Hampton Research Crystal Screens (Jancarik & Kim, 1991[Jancarik, J. & Kim, S.-H. (1991). J. Appl. Cryst. 24, 409-411.]) and Clear Strategy Screens I and II (Brzozowski & Walton, 2001[Brzozowski, A. M. & Walton, J. (2001). J. Appl. Cryst. 34, 97-101.]) were used to determine initial crystallization conditions for His6-c-Cbl + APS. Crystallization was carried out by the sitting-drop vapour-diffusion technique at 312 K using a Mosquito nanolitre pipetting station (LabTech). 0.15 µl aliquots of precipitant solutions were added to 0.15 µl drops containing His6-c-Cbl and His6-c-Cbl + APS solutions. After 1 d, initial crystals of His6-c-­Cbl + APS grew in 4.3 M NaCl, 0.1 M HEPES pH 7.5. In order to optimize the quality of the crystals, finer intervals of pH and precipitant concentration were employed.

The crystals of His6-c-Cbl + APS, despite their relatively small dimensions (maximum 0.1 mm in length), were of diffraction quality. As they grew in a high sodium chloride concentration (3.8–4.5 M NaCl), no additional cryoprotection was required. Two comparable X-ray diffraction data sets have been collected using two synchrotron sources (ESRF, Grenoble and EMBL, Hamburg). Crystals for data collection in Grenoble were flash-cooled in liquid nitrogen and crystals for data collection in Hamburg were mounted in a capillary for transport and flash-cooled in a nitrogen stream (100 K) before data collection. Hamburg synchrotron data from the His6-c-­Cbl + APS crystal were collected on a MAR CCD detector (165 mm) using a wavelength of 0.8042 Å. The crystal-to-detector distance was 270 mm and each image was collected using a 0.8° oscillation. The data were processed with DENZO and scaled using SCALEPACK (Otwinowski & Minor, 1997[Otwinowski, Z. & Minor, W. (1997). Methods Enzymol. 276, 307-326.]).
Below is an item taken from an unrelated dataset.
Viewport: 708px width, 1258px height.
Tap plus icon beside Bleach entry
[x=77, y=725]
The diffraction limit for these data was ∼2.8 Å and I/σ(I) at this resolution was >2, but owing to a high Rmerge value (∼70%) the 2.8–3.0 Å resolution shell was discarded.
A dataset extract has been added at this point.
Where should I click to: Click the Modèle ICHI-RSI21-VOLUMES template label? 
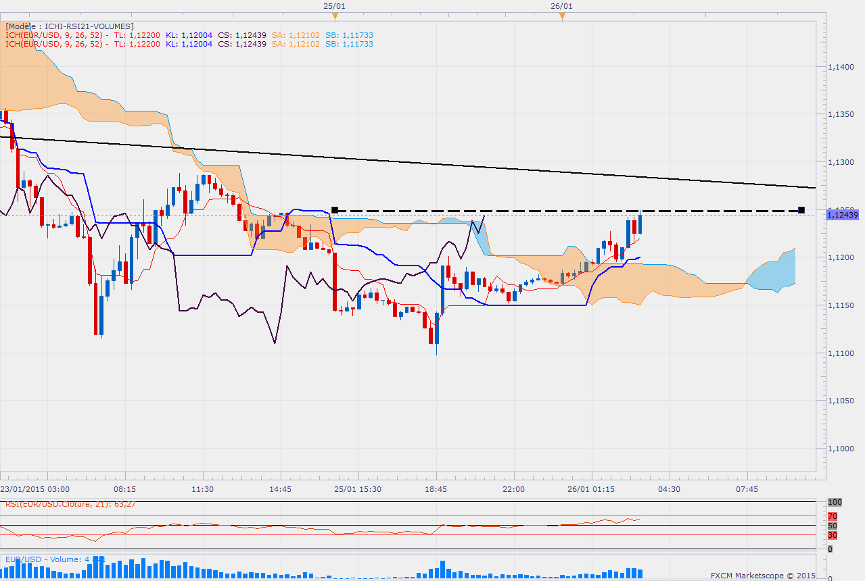pyautogui.click(x=69, y=26)
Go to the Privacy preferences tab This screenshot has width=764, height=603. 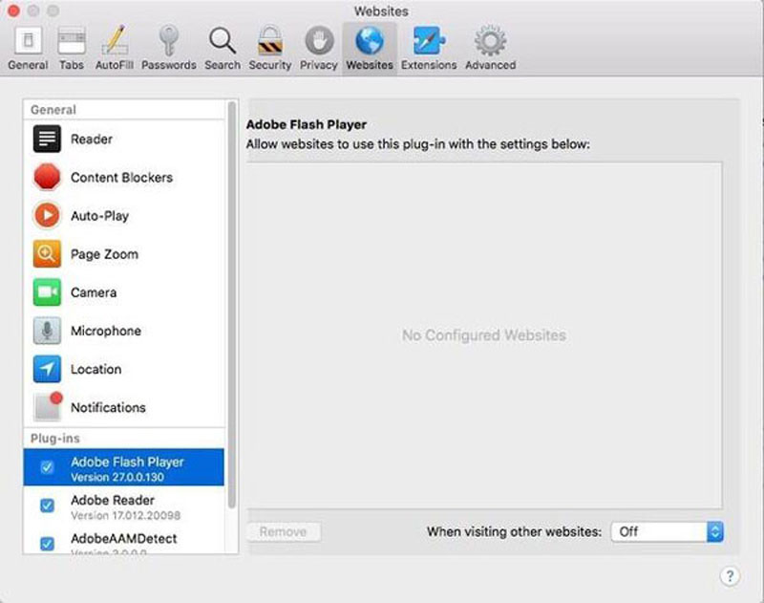click(318, 48)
Grenoble synchrotron data for the His6-c-­Cbl + APS crystal were collected with an ADSC Q4 CCD detector using a radiation wavelength of 0.934 Å. The crystal-to-detector distance was 162 mm and each image was collected using a 0.5° oscillation. The data were processed and scaled in the same way as for the Hamburg data.

The data statistics of the His6-c-Cbl + APS crystals are summarized in Table 1[link].

Table 1
Essential crystallographic data

Values in parentheses refer to the highest resolution shell.
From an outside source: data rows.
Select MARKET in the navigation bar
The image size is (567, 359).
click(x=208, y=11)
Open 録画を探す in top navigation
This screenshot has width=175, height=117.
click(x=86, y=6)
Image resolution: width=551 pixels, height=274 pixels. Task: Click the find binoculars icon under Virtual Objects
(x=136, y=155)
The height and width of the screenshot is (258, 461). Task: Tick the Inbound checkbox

Data collection EMBL Hamburg ESRF Grenoble
Wavelength (Å) 0.8042 0.934
Resolution (Å) 30–3.0 (3.11–3.0) 30–3.0 (3.11–3.0)
Space group C2221 C2221
Unit-cell parameters (Å)
a 169.7 167.9
b 242.4 245.1
c 101.6 101.8
Total No. reflections 176398 165373
Unique reflections 42288 41571
Completeness (%) 100 (100) 98.9 (99.2)
Rsym (%) 11.5 (50.2) 11.7 (49.2)
I/σ(I)〉 12.7 (2.8) 9.6 (3.1)
Redundancy 4.17 (4.22) 3.98 (3.95)
Unit-cell volume (Å3) 4179603.5 4187817.0
Molecules per AU 8 8
VM3 Da−1) 2.5 2.5
Solvent content (%) 50.9 50.9

3. Discussion

As attempts to crystallize full-length Cbl were unsuccessful, crystallization trials of the cofactor-binding C-terminal domain of Cbl (residues 88–316) were carried out.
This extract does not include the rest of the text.